___ MATERIAL FOR THIS EXERCISE

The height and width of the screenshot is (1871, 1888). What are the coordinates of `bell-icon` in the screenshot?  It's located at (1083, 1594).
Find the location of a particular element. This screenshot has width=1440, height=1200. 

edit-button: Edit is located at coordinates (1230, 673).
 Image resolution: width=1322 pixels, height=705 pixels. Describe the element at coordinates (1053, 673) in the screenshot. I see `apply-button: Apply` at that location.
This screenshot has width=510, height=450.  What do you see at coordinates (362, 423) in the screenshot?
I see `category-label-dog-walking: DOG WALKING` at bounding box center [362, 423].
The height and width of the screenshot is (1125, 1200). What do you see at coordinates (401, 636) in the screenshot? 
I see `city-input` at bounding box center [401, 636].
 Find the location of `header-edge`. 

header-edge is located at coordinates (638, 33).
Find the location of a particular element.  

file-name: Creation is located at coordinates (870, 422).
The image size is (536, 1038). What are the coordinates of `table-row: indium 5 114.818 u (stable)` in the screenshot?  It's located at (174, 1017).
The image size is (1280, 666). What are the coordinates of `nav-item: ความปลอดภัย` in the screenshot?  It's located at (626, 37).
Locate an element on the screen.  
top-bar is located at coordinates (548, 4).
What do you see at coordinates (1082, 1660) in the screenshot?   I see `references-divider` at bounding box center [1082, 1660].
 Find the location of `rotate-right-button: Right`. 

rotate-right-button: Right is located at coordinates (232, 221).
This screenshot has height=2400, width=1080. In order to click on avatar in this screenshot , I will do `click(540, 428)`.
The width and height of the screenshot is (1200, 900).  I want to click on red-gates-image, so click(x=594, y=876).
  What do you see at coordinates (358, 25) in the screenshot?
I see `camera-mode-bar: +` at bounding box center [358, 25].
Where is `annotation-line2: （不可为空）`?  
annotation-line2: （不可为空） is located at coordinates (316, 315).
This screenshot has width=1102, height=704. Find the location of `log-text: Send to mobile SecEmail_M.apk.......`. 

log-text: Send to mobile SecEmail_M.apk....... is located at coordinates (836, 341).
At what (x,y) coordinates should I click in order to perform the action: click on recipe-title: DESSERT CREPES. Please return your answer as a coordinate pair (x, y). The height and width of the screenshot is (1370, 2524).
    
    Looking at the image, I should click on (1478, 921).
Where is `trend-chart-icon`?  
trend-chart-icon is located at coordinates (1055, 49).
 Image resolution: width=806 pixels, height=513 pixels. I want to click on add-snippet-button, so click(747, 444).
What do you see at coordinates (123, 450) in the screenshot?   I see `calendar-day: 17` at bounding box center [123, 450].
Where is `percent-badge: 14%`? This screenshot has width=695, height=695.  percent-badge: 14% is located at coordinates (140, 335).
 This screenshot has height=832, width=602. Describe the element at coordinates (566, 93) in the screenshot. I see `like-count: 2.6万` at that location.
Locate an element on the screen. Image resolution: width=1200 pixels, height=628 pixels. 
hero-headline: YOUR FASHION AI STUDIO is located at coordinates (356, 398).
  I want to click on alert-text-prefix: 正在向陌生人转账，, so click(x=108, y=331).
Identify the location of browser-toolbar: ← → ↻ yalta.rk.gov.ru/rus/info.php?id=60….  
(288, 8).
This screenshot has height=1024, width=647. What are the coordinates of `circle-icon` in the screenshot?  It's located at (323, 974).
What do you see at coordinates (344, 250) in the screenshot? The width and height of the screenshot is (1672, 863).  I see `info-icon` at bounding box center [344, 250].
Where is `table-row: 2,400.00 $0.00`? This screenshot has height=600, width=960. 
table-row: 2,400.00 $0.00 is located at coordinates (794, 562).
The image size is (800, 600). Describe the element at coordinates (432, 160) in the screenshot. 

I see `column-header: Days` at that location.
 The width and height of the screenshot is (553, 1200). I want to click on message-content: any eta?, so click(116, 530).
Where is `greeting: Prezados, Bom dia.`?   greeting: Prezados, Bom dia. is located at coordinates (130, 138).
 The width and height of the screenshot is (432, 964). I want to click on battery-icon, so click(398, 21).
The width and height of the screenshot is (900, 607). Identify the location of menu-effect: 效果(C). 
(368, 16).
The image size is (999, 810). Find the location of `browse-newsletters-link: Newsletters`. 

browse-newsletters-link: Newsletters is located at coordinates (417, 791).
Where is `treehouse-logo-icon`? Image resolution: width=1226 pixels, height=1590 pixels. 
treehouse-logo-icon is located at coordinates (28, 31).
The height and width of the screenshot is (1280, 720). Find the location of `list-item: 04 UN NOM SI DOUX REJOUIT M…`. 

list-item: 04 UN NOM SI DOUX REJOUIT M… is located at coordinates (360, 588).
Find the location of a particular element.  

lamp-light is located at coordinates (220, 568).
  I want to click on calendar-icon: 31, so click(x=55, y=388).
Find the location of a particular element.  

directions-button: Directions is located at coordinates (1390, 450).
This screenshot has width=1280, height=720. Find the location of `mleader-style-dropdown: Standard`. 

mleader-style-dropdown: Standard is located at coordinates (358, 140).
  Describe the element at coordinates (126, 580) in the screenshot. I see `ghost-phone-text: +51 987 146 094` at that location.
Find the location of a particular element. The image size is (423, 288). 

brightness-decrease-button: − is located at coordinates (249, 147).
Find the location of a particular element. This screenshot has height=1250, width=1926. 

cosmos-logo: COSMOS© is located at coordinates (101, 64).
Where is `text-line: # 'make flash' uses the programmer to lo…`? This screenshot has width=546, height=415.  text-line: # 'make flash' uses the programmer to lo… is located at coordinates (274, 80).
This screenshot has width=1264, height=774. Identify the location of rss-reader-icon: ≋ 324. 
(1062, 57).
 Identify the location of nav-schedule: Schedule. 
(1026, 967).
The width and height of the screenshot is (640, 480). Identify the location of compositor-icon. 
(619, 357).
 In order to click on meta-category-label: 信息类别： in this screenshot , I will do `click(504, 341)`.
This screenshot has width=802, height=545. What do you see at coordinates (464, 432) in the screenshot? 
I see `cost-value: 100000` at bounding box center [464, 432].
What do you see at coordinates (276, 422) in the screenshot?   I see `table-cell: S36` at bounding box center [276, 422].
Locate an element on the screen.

______

ASSIGNMENT: Copy out all of the lines above without changing anything.

RESPONSE FOR THIS EXERCISE:
The height and width of the screenshot is (1871, 1888). What are the coordinates of `bell-icon` in the screenshot?  It's located at (1083, 1594).
Find the location of a particular element. This screenshot has width=1440, height=1200. 

edit-button: Edit is located at coordinates (1230, 673).
 Image resolution: width=1322 pixels, height=705 pixels. Describe the element at coordinates (1053, 673) in the screenshot. I see `apply-button: Apply` at that location.
This screenshot has width=510, height=450.  What do you see at coordinates (362, 423) in the screenshot?
I see `category-label-dog-walking: DOG WALKING` at bounding box center [362, 423].
The height and width of the screenshot is (1125, 1200). What do you see at coordinates (401, 636) in the screenshot? 
I see `city-input` at bounding box center [401, 636].
 Find the location of `header-edge`. 

header-edge is located at coordinates (638, 33).
Find the location of a particular element.  

file-name: Creation is located at coordinates (870, 422).
The image size is (536, 1038). What are the coordinates of `table-row: indium 5 114.818 u (stable)` in the screenshot?  It's located at (174, 1017).
The image size is (1280, 666). What are the coordinates of `nav-item: ความปลอดภัย` in the screenshot?  It's located at (626, 37).
Locate an element on the screen.  
top-bar is located at coordinates (548, 4).
What do you see at coordinates (1082, 1660) in the screenshot?   I see `references-divider` at bounding box center [1082, 1660].
 Find the location of `rotate-right-button: Right`. 

rotate-right-button: Right is located at coordinates (232, 221).
This screenshot has height=2400, width=1080. In order to click on avatar in this screenshot , I will do `click(540, 428)`.
The width and height of the screenshot is (1200, 900).  I want to click on red-gates-image, so click(x=594, y=876).
  What do you see at coordinates (358, 25) in the screenshot?
I see `camera-mode-bar: +` at bounding box center [358, 25].
Where is `annotation-line2: （不可为空）`?  
annotation-line2: （不可为空） is located at coordinates (316, 315).
This screenshot has width=1102, height=704. Find the location of `log-text: Send to mobile SecEmail_M.apk.......`. 

log-text: Send to mobile SecEmail_M.apk....... is located at coordinates (836, 341).
At what (x,y) coordinates should I click in order to perform the action: click on recipe-title: DESSERT CREPES. Please return your answer as a coordinate pair (x, y). The height and width of the screenshot is (1370, 2524).
    
    Looking at the image, I should click on (1478, 921).
Where is `trend-chart-icon`?  
trend-chart-icon is located at coordinates (1055, 49).
 Image resolution: width=806 pixels, height=513 pixels. I want to click on add-snippet-button, so click(747, 444).
What do you see at coordinates (123, 450) in the screenshot?   I see `calendar-day: 17` at bounding box center [123, 450].
Where is `percent-badge: 14%`? This screenshot has width=695, height=695.  percent-badge: 14% is located at coordinates (140, 335).
 This screenshot has height=832, width=602. Describe the element at coordinates (566, 93) in the screenshot. I see `like-count: 2.6万` at that location.
Locate an element on the screen. Image resolution: width=1200 pixels, height=628 pixels. 
hero-headline: YOUR FASHION AI STUDIO is located at coordinates (356, 398).
  I want to click on alert-text-prefix: 正在向陌生人转账，, so click(x=108, y=331).
Identify the location of browser-toolbar: ← → ↻ yalta.rk.gov.ru/rus/info.php?id=60….  
(288, 8).
This screenshot has height=1024, width=647. What are the coordinates of `circle-icon` in the screenshot?  It's located at (323, 974).
What do you see at coordinates (344, 250) in the screenshot? The width and height of the screenshot is (1672, 863).  I see `info-icon` at bounding box center [344, 250].
Where is `table-row: 2,400.00 $0.00`? This screenshot has height=600, width=960. 
table-row: 2,400.00 $0.00 is located at coordinates (794, 562).
The image size is (800, 600). Describe the element at coordinates (432, 160) in the screenshot. 

I see `column-header: Days` at that location.
 The width and height of the screenshot is (553, 1200). I want to click on message-content: any eta?, so click(116, 530).
Where is `greeting: Prezados, Bom dia.`?   greeting: Prezados, Bom dia. is located at coordinates (130, 138).
 The width and height of the screenshot is (432, 964). I want to click on battery-icon, so click(398, 21).
The width and height of the screenshot is (900, 607). Identify the location of menu-effect: 效果(C). 
(368, 16).
The image size is (999, 810). Find the location of `browse-newsletters-link: Newsletters`. 

browse-newsletters-link: Newsletters is located at coordinates (417, 791).
Where is `treehouse-logo-icon`? Image resolution: width=1226 pixels, height=1590 pixels. 
treehouse-logo-icon is located at coordinates (28, 31).
The height and width of the screenshot is (1280, 720). Find the location of `list-item: 04 UN NOM SI DOUX REJOUIT M…`. 

list-item: 04 UN NOM SI DOUX REJOUIT M… is located at coordinates (360, 588).
Find the location of a particular element.  

lamp-light is located at coordinates (220, 568).
  I want to click on calendar-icon: 31, so click(x=55, y=388).
Find the location of a particular element.  

directions-button: Directions is located at coordinates (1390, 450).
This screenshot has width=1280, height=720. Find the location of `mleader-style-dropdown: Standard`. 

mleader-style-dropdown: Standard is located at coordinates (358, 140).
  Describe the element at coordinates (126, 580) in the screenshot. I see `ghost-phone-text: +51 987 146 094` at that location.
Find the location of a particular element. The image size is (423, 288). 

brightness-decrease-button: − is located at coordinates (249, 147).
Find the location of a particular element. This screenshot has height=1250, width=1926. 

cosmos-logo: COSMOS© is located at coordinates (101, 64).
Where is `text-line: # 'make flash' uses the programmer to lo…`? This screenshot has width=546, height=415.  text-line: # 'make flash' uses the programmer to lo… is located at coordinates (274, 80).
This screenshot has width=1264, height=774. Identify the location of rss-reader-icon: ≋ 324. 
(1062, 57).
 Identify the location of nav-schedule: Schedule. 
(1026, 967).
The width and height of the screenshot is (640, 480). Identify the location of compositor-icon. 
(619, 357).
 In order to click on meta-category-label: 信息类别： in this screenshot , I will do `click(504, 341)`.
This screenshot has width=802, height=545. What do you see at coordinates (464, 432) in the screenshot? 
I see `cost-value: 100000` at bounding box center [464, 432].
What do you see at coordinates (276, 422) in the screenshot?   I see `table-cell: S36` at bounding box center [276, 422].
Locate an element on the screen.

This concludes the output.